1) 30-60-90 Triangle

In order to derive the 30-60-90 from an equilateral triangle whose sides all equal 1 (in this case), we start out by cutting it straight down the middle (vertically) in a way that the triangle becomes two identical triangles. Original, the triangle is made up of all 60 degree angles. By cutting it in half, the top angle become 30 degrees, and either the right or left angle (depending on which one you use) is the 60 degree angle, thus giving you the 30-60-90 Triangle.

In the last three pictures, you can see the way that the 30-60-90 triangle is formed. We know that each leg should be equal to 1, but we have one side that has to values of 1/2 when it is split. This is simply to show that when we split the triangle down the middle, you end up with 2 separate 30-60-90 triangles with legs being equal to 1, 1/2, and the b leg is equal to radical 3/2. The way you find the value of leg b is shown in the next picture.

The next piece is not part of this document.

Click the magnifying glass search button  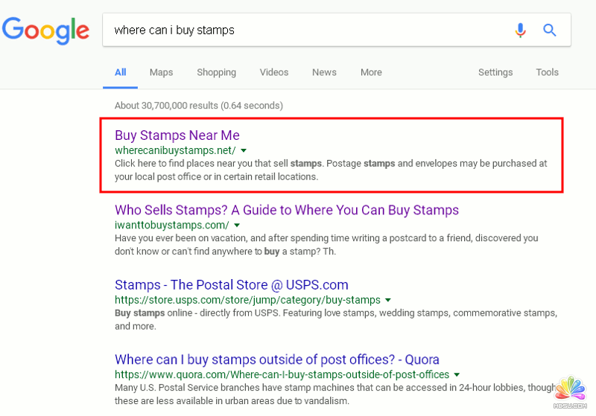(x=550, y=31)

Here, we have the Pythagorean Theorem. As you can see, we have 1/2 to the second power. This gives us 1/4, which we subtract from 1 on the other side. we are left with radical 3/4 which then simplifies to radical 3 divided by 2. 

Here, we have the 30-60-90 triangle, but we have placed "n" in each value to show that there is a proportion in the triangle. The values of each leg form a ratio, which remains the same regardless of what value you use for n. Since you multiply fairly, you multiply the same amount for "n", thus ending up with the same ratio you started with.

2) 45-45-90 triangle

In order to obtain this triangle from a square, we have to cut the square diagonally. Since we start out with a square, all sides are equal to 1 (the given value), and we simply need to find the value of the hypotenuse.

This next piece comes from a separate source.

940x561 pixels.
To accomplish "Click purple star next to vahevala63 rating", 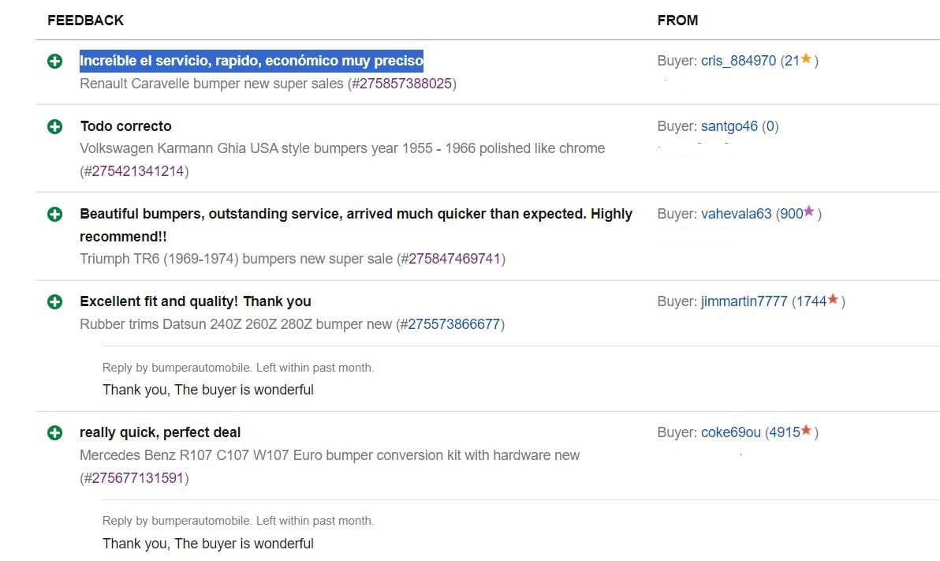I will pyautogui.click(x=808, y=212).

In these two last pictures, we see the transformation from the square to the triangle. Using what we know of the 45-45-90 triangle, we know that by cutting the square diagonally, your 90 degree angles in two of the corners will split in half to give you the 45 degree angles that we need. Then, we know that the legs directly opposite to the 45 degree angles are "n", which means that n=1 (since legs=1). We know that the leg opposite to the 90 degree angle is n radical 2, which means that the hypotenuse is radical 2.

This picture goes over the way to get the hypotenuse using Pythagorean Theorem. You get the same answer, but have a couple extra steps.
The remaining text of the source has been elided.